The time spent by retailers dealing with consumers’ malfunctioning phones could be significantly reduced if more phones were equipped with Firmware Over The Air (FOTA) capability, which enables carriers to upload firmware upgrades to phones over the cellular airwaves to debug a handset, said Abhijit Kabra, Accenture’s senior executive of product engineering and development. Only about 10 percent of cell phones feature this capability, whose deployment started two to three years ago and is being deployed at a “steady pace” but not a “radically fast pace,” Kabra told TWICE.
Over-the-air software downloads enable consumers “to order the software that fixes the problem or problems through their own smartphone by calling an operator,” he said. “The software upgrade travels directly into the smartphone email file.” FOTA thus “reduces the time the retailer has to spend addressing these problems and increases the time the retailer can spend on other aspects of the business, such as generating revenues.”
Even with widespread FOTA deployment, however, “some of this over-the-air interface software can’t even solve some specific cell phone problems,” Kabra told TWICE. “So those 10 percent that do have the interfaces still tend to have other software problems.”
Besides accelerating FOTA adoption in handsets, the cellular and embedded software industries have to get their act together to overcome other problems, Accenture said. In its survey, for example, Accenture found that 46 percent of surveyed embedded-software manufacturers admit they deliver their products to market late; 88 percent admit they do a poor job testing products; and 81 percent admit don’t work well with other companies and other industry organizations
“Delays are rampant,” Kabra said. “That means many cellphone retailers are facing situations in which customers come into their stores asking for smartphones they have heard or read about that will be available on a certain date. When these customers find out the products aren’t in retail stores yet, they tend to get angry and frustrated. This hurts the relationship, trust and reputation that retailers have with their customers.
“Worsening the problem, when the smartphones do become available in retail stores, they often have software bugs that need ironing out,” he continued. “One main reason for this is the devices have not been sufficiently tested for reliability and high-performance.” Again, “retailers take heat from customers in these situations and hurt their own businesses as upset customers look elsewhere for retail stores with higher-performing and more reliable smartphones.”
Poor collaboration between wireless infrastructure manufacturers, smartphone manufacturers, and carriers is also hurting retailers, Kabra said.
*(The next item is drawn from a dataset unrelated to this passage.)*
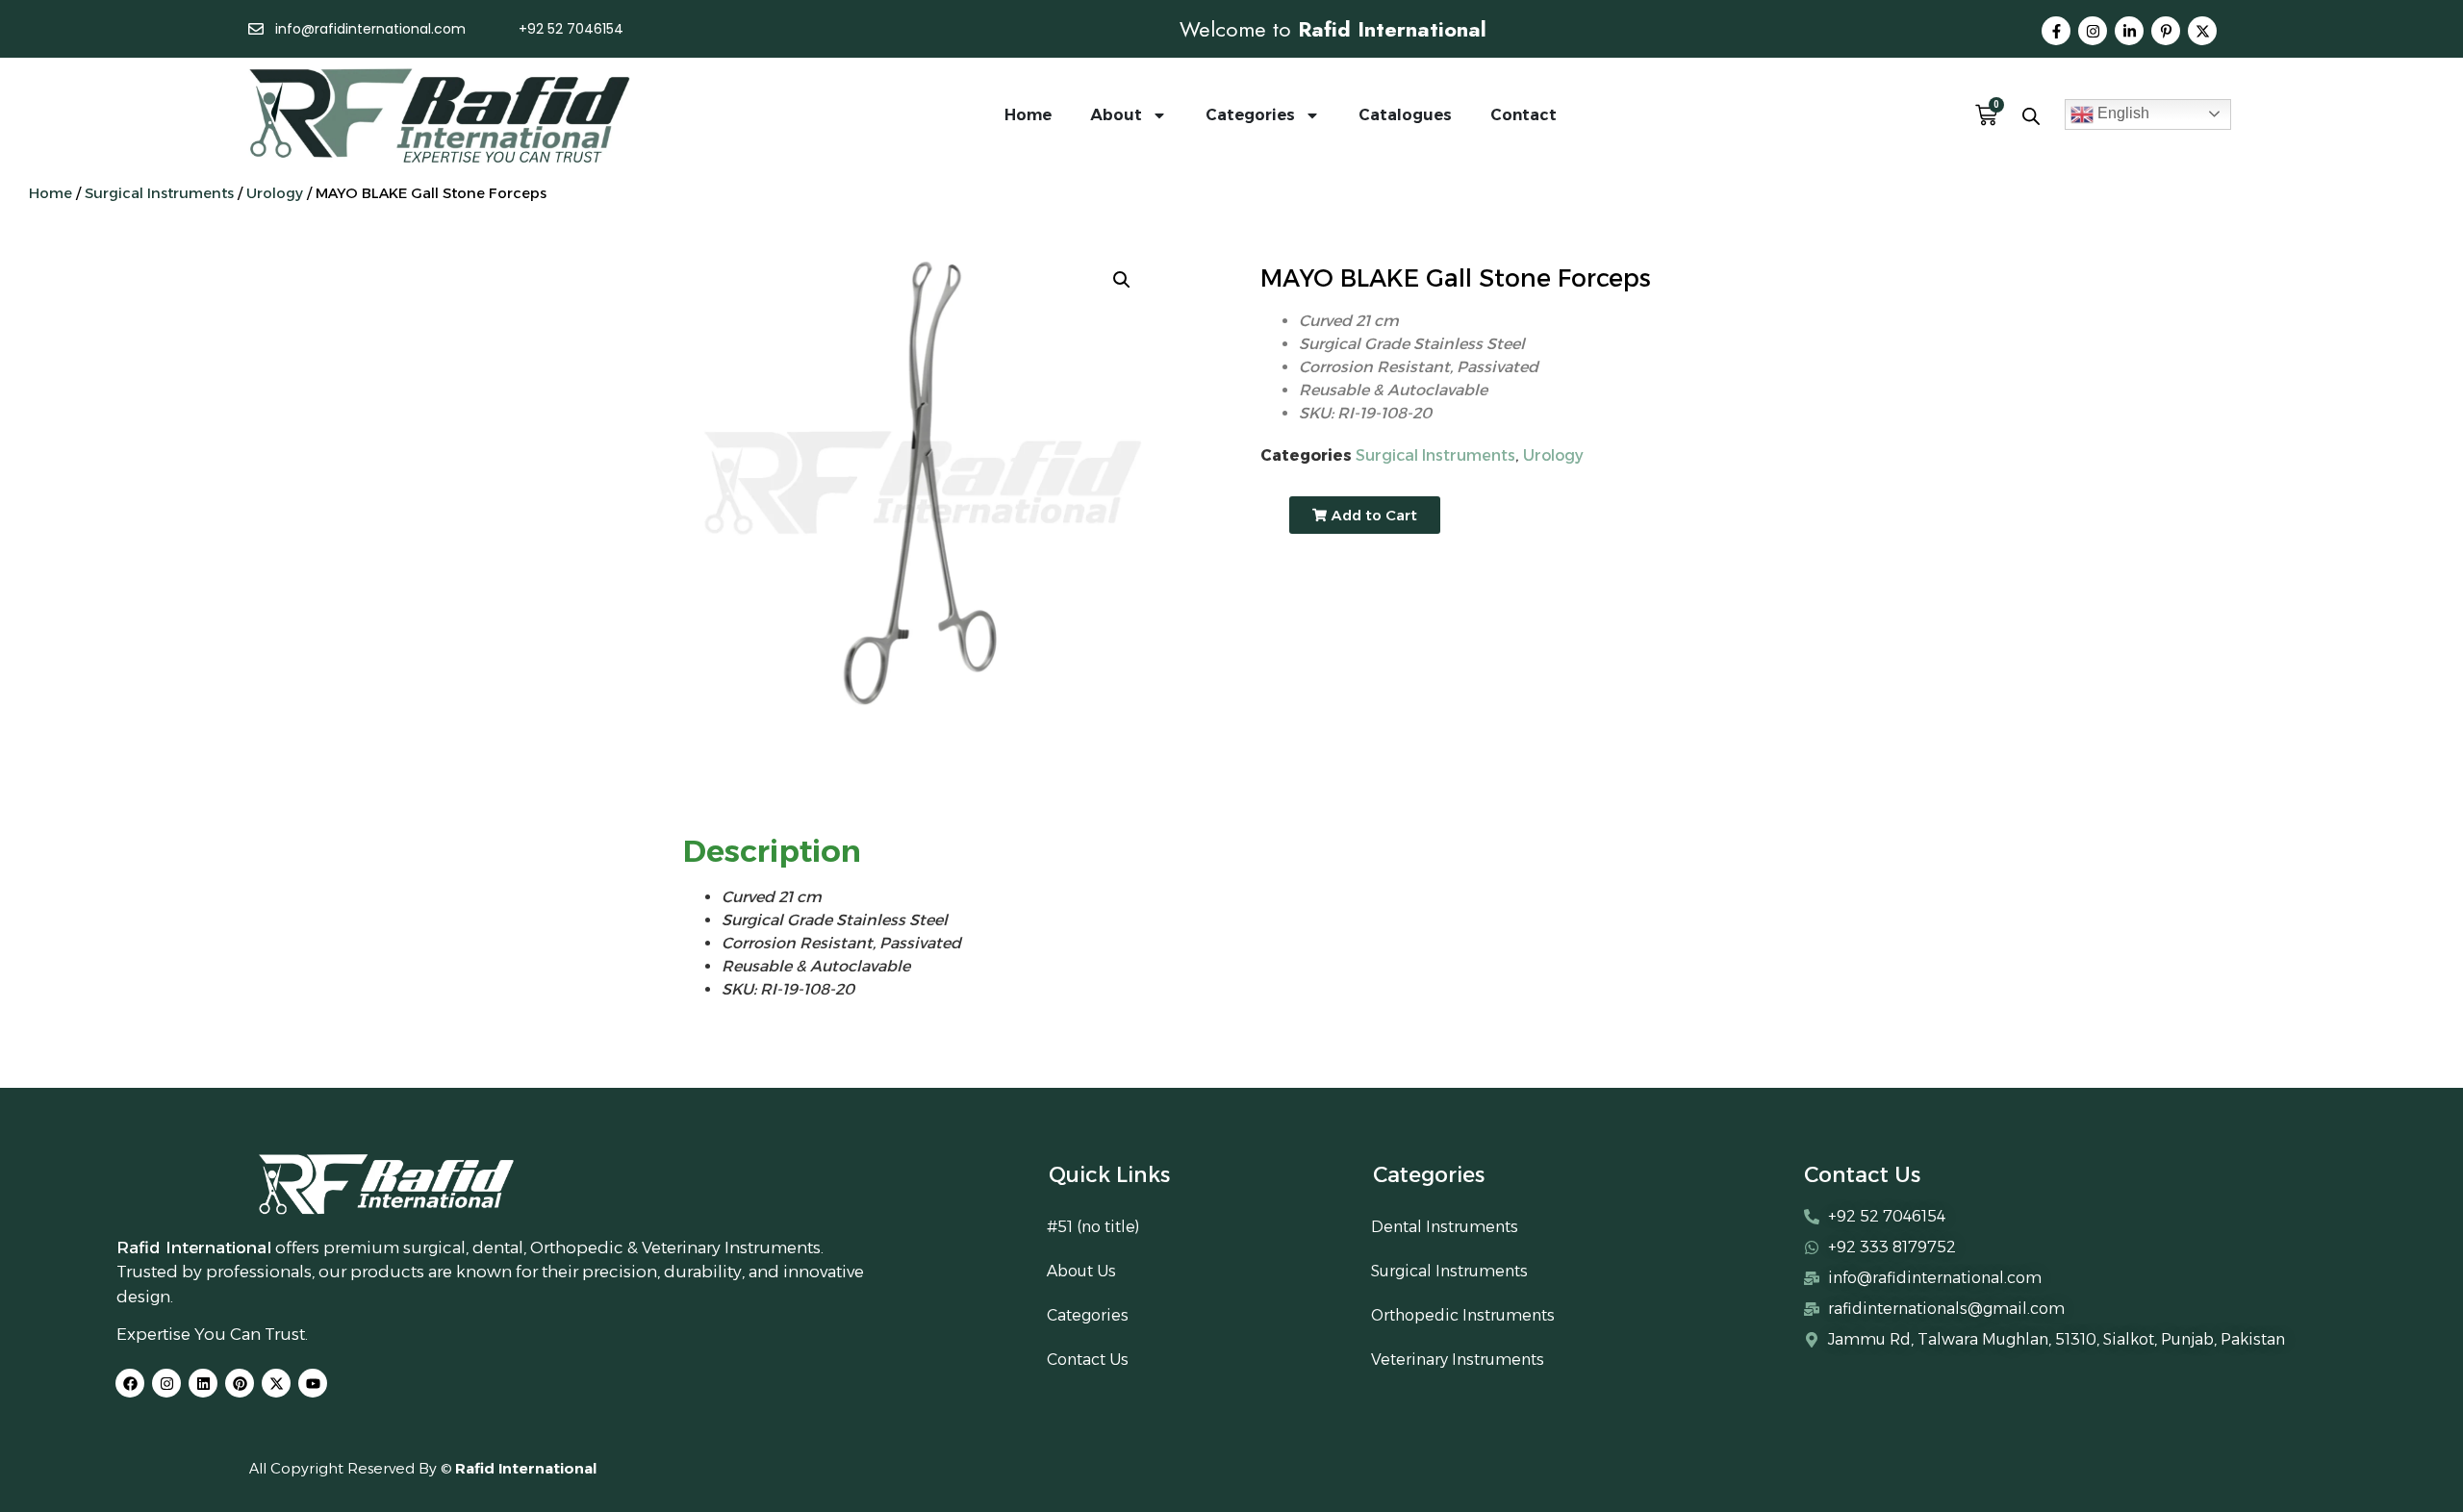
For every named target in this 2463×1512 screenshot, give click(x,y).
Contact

These groups “are underachieving working together.” If retailers know about these issues, they could work closely with the other players to improve collaboration, he said.
Much of the blame for product delays and bugs “belongs to a recent a shift from standalone devices with limited functionality, to complex, multifunctional, networked devices,” according to two-thirds of the executives surveyed.
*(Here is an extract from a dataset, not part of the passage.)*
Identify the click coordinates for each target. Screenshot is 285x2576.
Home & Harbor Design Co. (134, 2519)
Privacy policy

“Increased product functionality has come at a steep price for manufacturers,” said Accenture senior manager John McConnell. “The pervasiveness of embedded software means devices are more complex than ever. This complexity often translates into a need for more product testing, a longer and more expensive product development process, and lower product quality and reliability—just the opposite of what customers want.”
All of this multifunctionality, he said, “increases the demands on embedded software developers, boosting their need for collaboration, better testing procedures, and standardized work procedures.”
In the U.S., one result of growing product complexity might be fewer handset choices for consumers. Jerry Panagrossi, Symbian’s VP of U.S. operations, told Accenture that the U.S. cellphone market will eventually follow the trend in Japan, where “as a greater percentage of the population owned a mobile phone, the operators came under fierce competition for voice services. The customer acquisition costs jumped. So operators deployed 3G infrastructure to support greater capacity and began to trial data services.”
Eventually, he said, “operators noticed that they had too many devices in their portfolio to continually upgrade. So the market began to standardize on fewer networked devices with fewer operating systems, while abandoning proprietary operating systems altogether.”
Linux, the open-source software, is playing a growing role in the mobile phone industry, Accenture said. “We believe that all embedded-software sectors can expect to see an increase in the use of Linux because of its low cost and flexibility,” said Dr. Greg Besio, Motorola’s corporate VP of mobile-devices software. “We're driving a lot of effort into Linux as service providers have looked to standardize on fewer—but nonproprietary— operating systems.
Accenture’s report includes case studies of how some embedded-software suppliers have conquered the market’s challenges as they “pursued high performance in an increasingly complex” business.